Wed Aug 10 16:11:45 UTC 2016

On Wed, Aug 10, 2016 at 07:50:10PM +0430, Hooman Fazaeli wrote:
> On 2016-08-10 18:49, Konstantin Belousov wrote:
> > On Wed, Aug 10, 2016 at 06:35:15PM +0430, Hooman Fazaeli wrote:
> >> Hi
> >>
> >> on a 9.3-REL i386 box we have occasional "spin lock held too long" panics.
> >>
> >> System info:
> >> -------------
> >> - Intel(R) Core(TM) i5-4440 CPU @ 3.10GHz CPU (4 cores, no hyper theading)
> >> - 4G non-ECC RAM
> >> - asterisk-1.8.30.0 from ports
> >> - dahdi-kmod26-2.6.1.r10738 from ports
> >> - powerd disabled.
> >> - Workload: ISDN & SIP call processing.
> >> ------------
> >>
> >> The panics are either on 'sched lock' or 'turnstile lock' spin locks.
> >>
> >> PANIC 1
> >> =======
> >> As below trace shows:
> >>
> >> 1- input arrives on a UDP socket
> >> 2- doselwakeup is called.
> >> 3- That wakeup call ends up in sched_add.

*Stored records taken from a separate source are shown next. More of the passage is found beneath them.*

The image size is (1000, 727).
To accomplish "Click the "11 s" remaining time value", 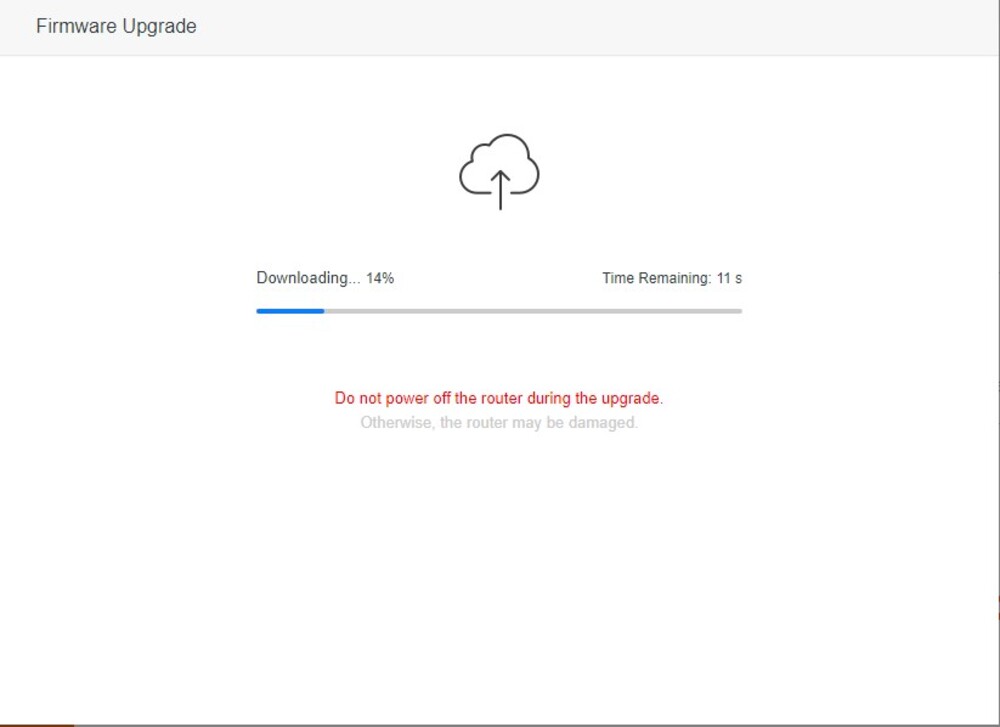I will click(729, 278).
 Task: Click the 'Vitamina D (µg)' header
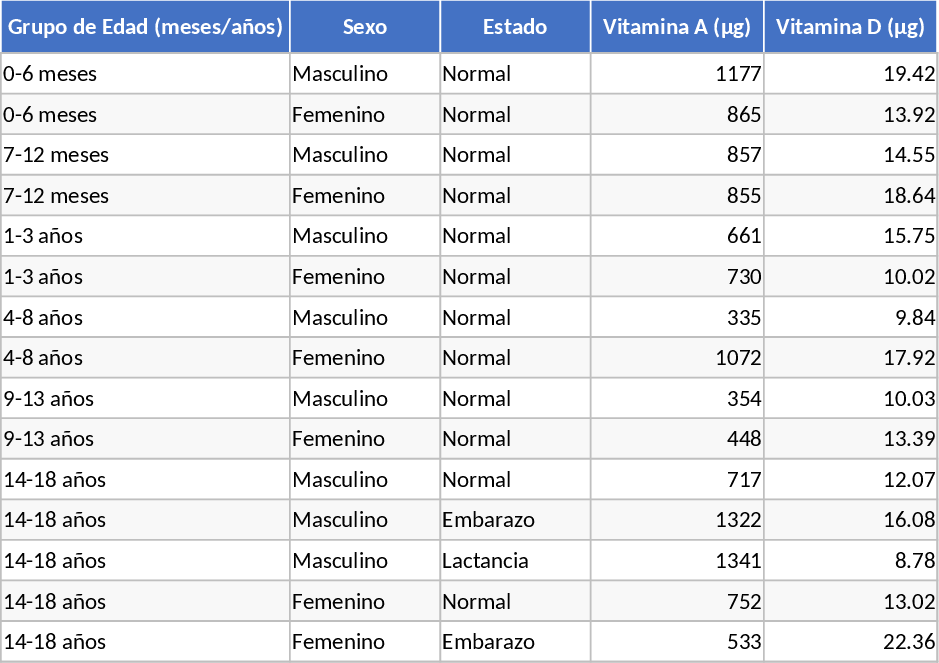click(x=850, y=27)
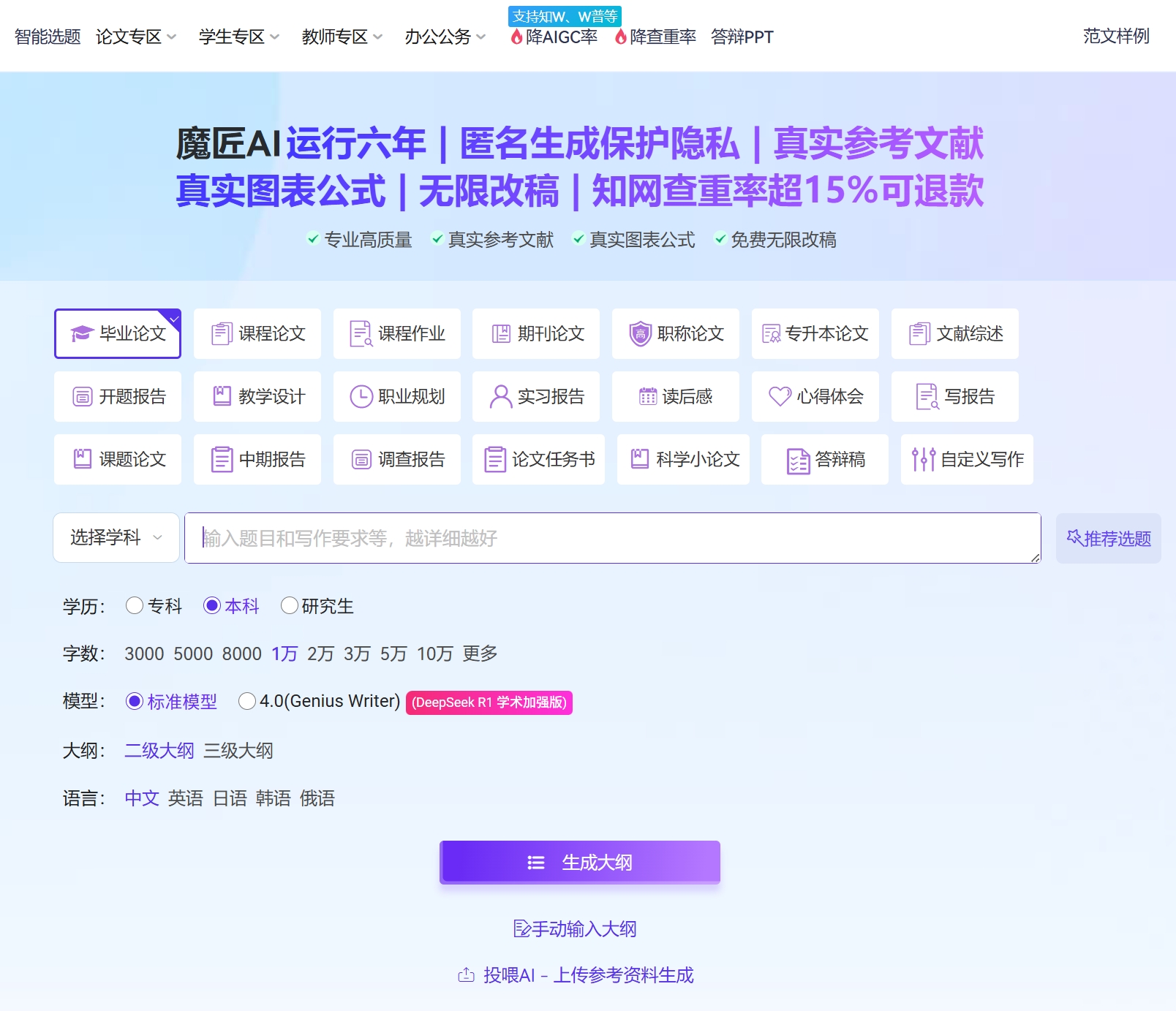Select the 读后感 calendar icon option
This screenshot has width=1176, height=1011.
[x=675, y=397]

> >> 4- sched_add grabs 'sched lock 0' spin lock, and aparenlty, holds it for a too long time.
> >> 5- The pancing thread does the same calls as owner thread but panics because
> >>      it can't grab the the same spin lock.
> >>
> >>   > kgdb /boot/kernel/kernel /var/crash/vmcore.14
> >> ...
> >> kernel trap 12 with interrupts disabled
> >> spin lock 0xc140a4c0 (sched lock 0) held by 0xc807a2f0 (tid 100045) too long

> (kgdb) up 4
> #4  0xc0ac9e75 in _mtx_lock_spin (m=0xc140a4c0, tid=3384060112, opts=0, file=0x0, line=0) at ../../../kern/kern_mutex.c:557
> 557     ../../../kern/kern_mutex.c: No such file or directory.
>          in ../../../kern/kern_mutex.c
> 
> (kgdb) p *m
> $1 = {lock_object = {lo_name = 0xc140ab08 "sched lock 0", lo_flags = 720896, lo_data = 0, lo_witness = 0x0}, mtx_lock = 3355943664}
> 
> ------------
> 
> As you see, the mtx_lock is 3355943664 (0xc807a2f0), the same TID reported in panic string.
> 
> (kgdb) info threads
> ...
> 34 Thread 100045 (PID=12: intr/irq267: igb0:que 0) sched_switch (td=0xc807a2f0, newtd=0xc7da18d0, flags=265) at ../../../kern/sched_ule.c:1904
> ...
> 
I see.  What else could be, is the spinlock leak.
Can you _try_ to enable the WITNESS, without WITNESS_SKIPSPIN option.
Then show alllocks from the ddb prompt after the panic could reveal
the place which originally locked it.